[Opening Available records section]

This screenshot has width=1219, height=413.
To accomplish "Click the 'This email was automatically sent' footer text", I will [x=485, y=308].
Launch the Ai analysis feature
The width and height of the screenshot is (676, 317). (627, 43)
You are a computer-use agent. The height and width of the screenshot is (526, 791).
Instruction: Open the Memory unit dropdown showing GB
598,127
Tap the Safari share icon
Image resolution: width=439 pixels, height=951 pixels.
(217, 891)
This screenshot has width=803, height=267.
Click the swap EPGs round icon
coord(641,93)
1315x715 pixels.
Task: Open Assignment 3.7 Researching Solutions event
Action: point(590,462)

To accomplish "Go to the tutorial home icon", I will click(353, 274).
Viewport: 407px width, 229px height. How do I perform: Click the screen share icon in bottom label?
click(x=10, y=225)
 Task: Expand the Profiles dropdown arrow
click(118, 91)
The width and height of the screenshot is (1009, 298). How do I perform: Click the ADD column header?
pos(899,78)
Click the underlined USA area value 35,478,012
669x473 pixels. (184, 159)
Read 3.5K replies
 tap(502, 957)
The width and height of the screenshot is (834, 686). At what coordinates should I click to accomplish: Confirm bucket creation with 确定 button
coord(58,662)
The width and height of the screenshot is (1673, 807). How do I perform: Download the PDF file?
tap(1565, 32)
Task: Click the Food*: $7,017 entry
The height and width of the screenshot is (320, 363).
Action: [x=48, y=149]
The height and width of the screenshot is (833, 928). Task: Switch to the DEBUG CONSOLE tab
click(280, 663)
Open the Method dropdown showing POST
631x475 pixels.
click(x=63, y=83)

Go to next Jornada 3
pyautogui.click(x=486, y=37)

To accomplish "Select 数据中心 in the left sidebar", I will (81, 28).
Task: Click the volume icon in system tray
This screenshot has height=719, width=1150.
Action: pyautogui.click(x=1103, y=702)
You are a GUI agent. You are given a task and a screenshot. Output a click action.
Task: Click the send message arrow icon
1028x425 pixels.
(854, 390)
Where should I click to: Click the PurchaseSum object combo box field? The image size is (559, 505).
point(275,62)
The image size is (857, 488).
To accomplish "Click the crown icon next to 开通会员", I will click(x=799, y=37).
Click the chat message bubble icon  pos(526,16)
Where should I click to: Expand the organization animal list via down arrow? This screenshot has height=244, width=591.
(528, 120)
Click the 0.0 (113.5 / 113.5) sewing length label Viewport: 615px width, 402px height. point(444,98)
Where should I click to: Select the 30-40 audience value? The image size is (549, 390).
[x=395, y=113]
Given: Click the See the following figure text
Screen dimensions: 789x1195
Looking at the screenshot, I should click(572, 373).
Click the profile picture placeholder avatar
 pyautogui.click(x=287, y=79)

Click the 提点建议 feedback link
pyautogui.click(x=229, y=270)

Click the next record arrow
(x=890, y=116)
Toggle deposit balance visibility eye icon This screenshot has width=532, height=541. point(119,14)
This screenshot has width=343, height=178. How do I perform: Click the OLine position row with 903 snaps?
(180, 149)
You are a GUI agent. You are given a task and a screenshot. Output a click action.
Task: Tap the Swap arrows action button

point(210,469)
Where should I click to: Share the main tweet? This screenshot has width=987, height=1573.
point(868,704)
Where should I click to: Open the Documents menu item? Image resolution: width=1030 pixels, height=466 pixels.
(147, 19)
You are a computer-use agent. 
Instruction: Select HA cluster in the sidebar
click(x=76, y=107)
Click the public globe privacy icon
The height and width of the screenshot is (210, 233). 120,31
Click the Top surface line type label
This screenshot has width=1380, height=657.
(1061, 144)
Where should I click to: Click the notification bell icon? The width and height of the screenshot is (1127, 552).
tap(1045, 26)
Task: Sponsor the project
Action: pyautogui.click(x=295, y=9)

[Closing Available records section]

== Task ==
Go through the entries and repeat each one exactly.

== Task result ==
This screenshot has width=1219, height=413.
To accomplish "Click the 'This email was automatically sent' footer text", I will [x=485, y=308].
Launch the Ai analysis feature
The width and height of the screenshot is (676, 317). (627, 43)
You are a computer-use agent. The height and width of the screenshot is (526, 791).
Instruction: Open the Memory unit dropdown showing GB
598,127
Tap the Safari share icon
Image resolution: width=439 pixels, height=951 pixels.
(217, 891)
This screenshot has width=803, height=267.
Click the swap EPGs round icon
coord(641,93)
1315x715 pixels.
Task: Open Assignment 3.7 Researching Solutions event
Action: point(590,462)

To accomplish "Go to the tutorial home icon", I will click(353, 274).
Viewport: 407px width, 229px height. How do I perform: Click the screen share icon in bottom label?
click(x=10, y=225)
 Task: Expand the Profiles dropdown arrow
click(118, 91)
The width and height of the screenshot is (1009, 298). How do I perform: Click the ADD column header?
pos(899,78)
Click the underlined USA area value 35,478,012
669x473 pixels. (184, 159)
Read 3.5K replies
 tap(502, 957)
The width and height of the screenshot is (834, 686). At what coordinates should I click to accomplish: Confirm bucket creation with 确定 button
coord(58,662)
The width and height of the screenshot is (1673, 807). How do I perform: Download the PDF file?
tap(1565, 32)
Task: Click the Food*: $7,017 entry
The height and width of the screenshot is (320, 363).
Action: [x=48, y=149]
The height and width of the screenshot is (833, 928). Task: Switch to the DEBUG CONSOLE tab
click(280, 663)
Open the Method dropdown showing POST
631x475 pixels.
click(x=63, y=83)

Go to next Jornada 3
pyautogui.click(x=486, y=37)

To accomplish "Select 数据中心 in the left sidebar", I will (81, 28).
Task: Click the volume icon in system tray
This screenshot has height=719, width=1150.
Action: pyautogui.click(x=1103, y=702)
You are a GUI agent. You are given a task and a screenshot. Output a click action.
Task: Click the send message arrow icon
1028x425 pixels.
(854, 390)
Where should I click to: Click the PurchaseSum object combo box field? The image size is (559, 505).
point(275,62)
The image size is (857, 488).
To accomplish "Click the crown icon next to 开通会员", I will click(x=799, y=37).
Click the chat message bubble icon  pos(526,16)
Where should I click to: Expand the organization animal list via down arrow? This screenshot has height=244, width=591.
(528, 120)
Click the 0.0 (113.5 / 113.5) sewing length label Viewport: 615px width, 402px height. point(444,98)
Where should I click to: Select the 30-40 audience value? The image size is (549, 390).
[x=395, y=113]
Given: Click the See the following figure text
Screen dimensions: 789x1195
Looking at the screenshot, I should click(572, 373).
Click the profile picture placeholder avatar
 pyautogui.click(x=287, y=79)

Click the 提点建议 feedback link
pyautogui.click(x=229, y=270)

Click the next record arrow
(x=890, y=116)
Toggle deposit balance visibility eye icon This screenshot has width=532, height=541. point(119,14)
This screenshot has width=343, height=178. How do I perform: Click the OLine position row with 903 snaps?
(180, 149)
You are a GUI agent. You are given a task and a screenshot. Output a click action.
Task: Tap the Swap arrows action button

point(210,469)
Where should I click to: Share the main tweet? This screenshot has width=987, height=1573.
point(868,704)
Where should I click to: Open the Documents menu item? Image resolution: width=1030 pixels, height=466 pixels.
(147, 19)
You are a computer-use agent. 
Instruction: Select HA cluster in the sidebar
click(x=76, y=107)
Click the public globe privacy icon
The height and width of the screenshot is (210, 233). 120,31
Click the Top surface line type label
This screenshot has width=1380, height=657.
(1061, 144)
Where should I click to: Click the notification bell icon? The width and height of the screenshot is (1127, 552).
tap(1045, 26)
Task: Sponsor the project
Action: pyautogui.click(x=295, y=9)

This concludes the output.